In a case being watched closely by school groups, the issue before the justices was whether a public employee may press a federal lawsuit under the 14th Amendment’s equal-protection clause when an adverse job action is based on subjective reasons that don’t otherwise violate laws barring discrimination based on race, sex, or other protected classes. Such a suit is called a “class of one” claim.

“Ratifying a class-of-one theory of equal protection in the context of public employment would impermissibly constit­utionalize the employee grievance,” Chief Justice John G. Roberts Jr. said in the opinionRequires Adobe Acrobat Reader for a 6-3 majority in Engquist v. Oregon Department of Agriculture (Case No. 07-474).

The chief justice said that a food-standards specialist for the state of Oregon whose job was eliminated amid tensions with her boss had no recourse under the equal-protection clause.

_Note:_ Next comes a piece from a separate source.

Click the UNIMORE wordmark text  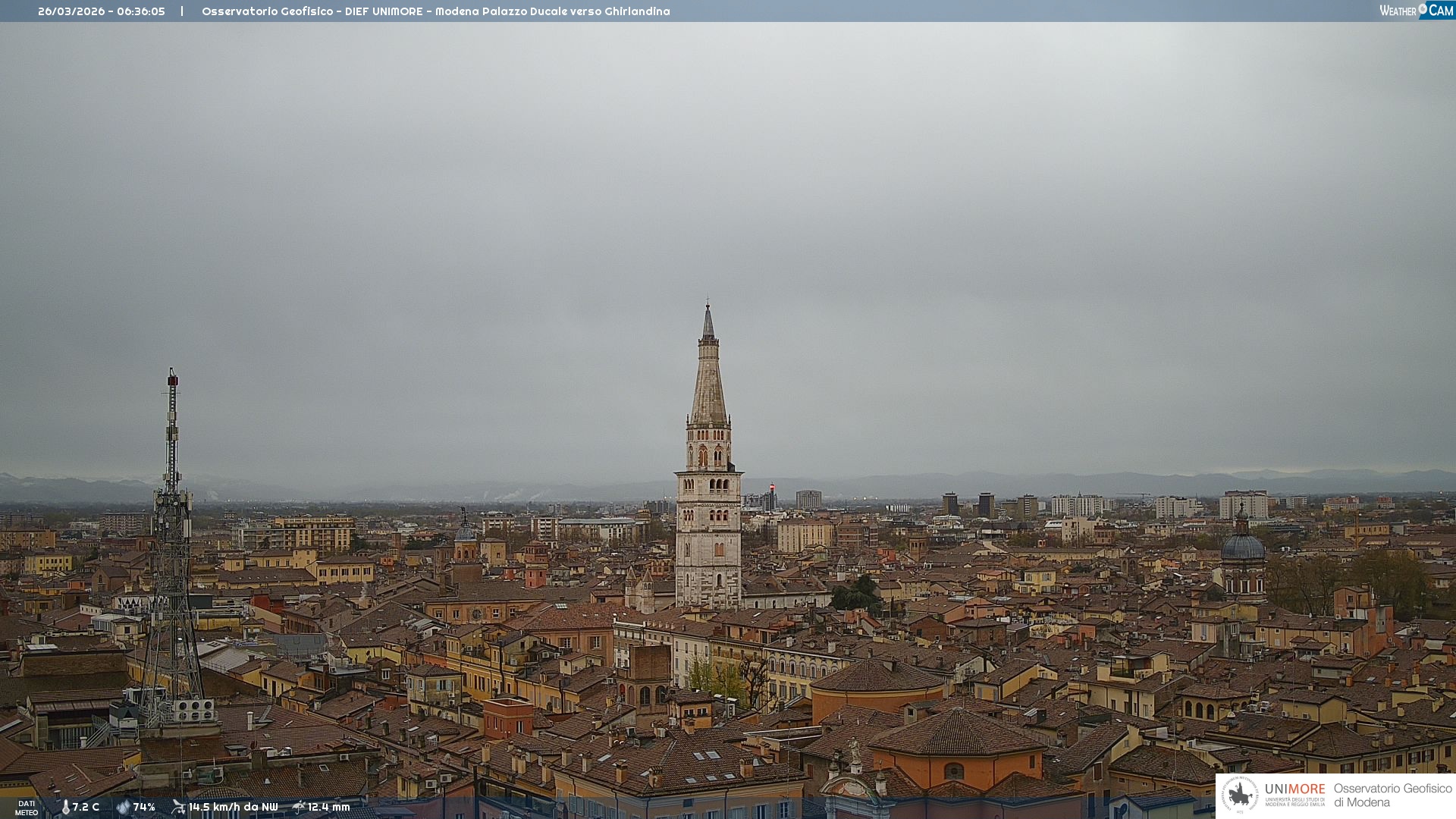(x=1294, y=789)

The class-of-one theory of equal protection, which means that the government should treat like individuals alike in decisions about, say, zoning or licensing, “is simply a poor fit for the public employment context,” the chief justice said.

Treating employees differently, as long as it is not for illegal discriminatory reasons, is part of the broad discretion that comes with at-will employment, he said.

The chief justice’s opinion was joined by Justices Antonin Scalia, Anthony M. Kennedy, Clarence Thomas, Stephen G. Breyer, and Samuel A. Alito Jr.

Sharp Dissent

In a dissent joined by Justices David H. Souter and Ruth Bader Ginsburg, Justice John Paul Stevens said the majority was using “a meat ax” to carve out an exception to public employees’ constitutional rights.

The court was adopting “an unnecessarily broad rule that tolerates arbitrary and irrational decisions in the employment context,” Justice Stevens said.

The case was being watched closely by school groups. The National Education Association had filed a friend-of-the-court brief on the side of the worker in the Oregon dispute, while the National School Boards Association had filed a brief on the side of the state.

Francisco M. Negrón Jr., the general counsel of the NSBA, said in a statement that the decision “will save public schools from unnecessary suits.”

Michael D. Simpson, the general counsel of the NEA, said in an interview that teachers protected by tenure or collective-bargaining agreements wouldn’t be harmed by the ruling, but that many paraprofessionals and probationary employees don’t have such pro­tections.

“It’s that crowd who lost out in this decision,” Mr. Simpson said. “School employees are not infrequently fired because administrators just don’t like them.”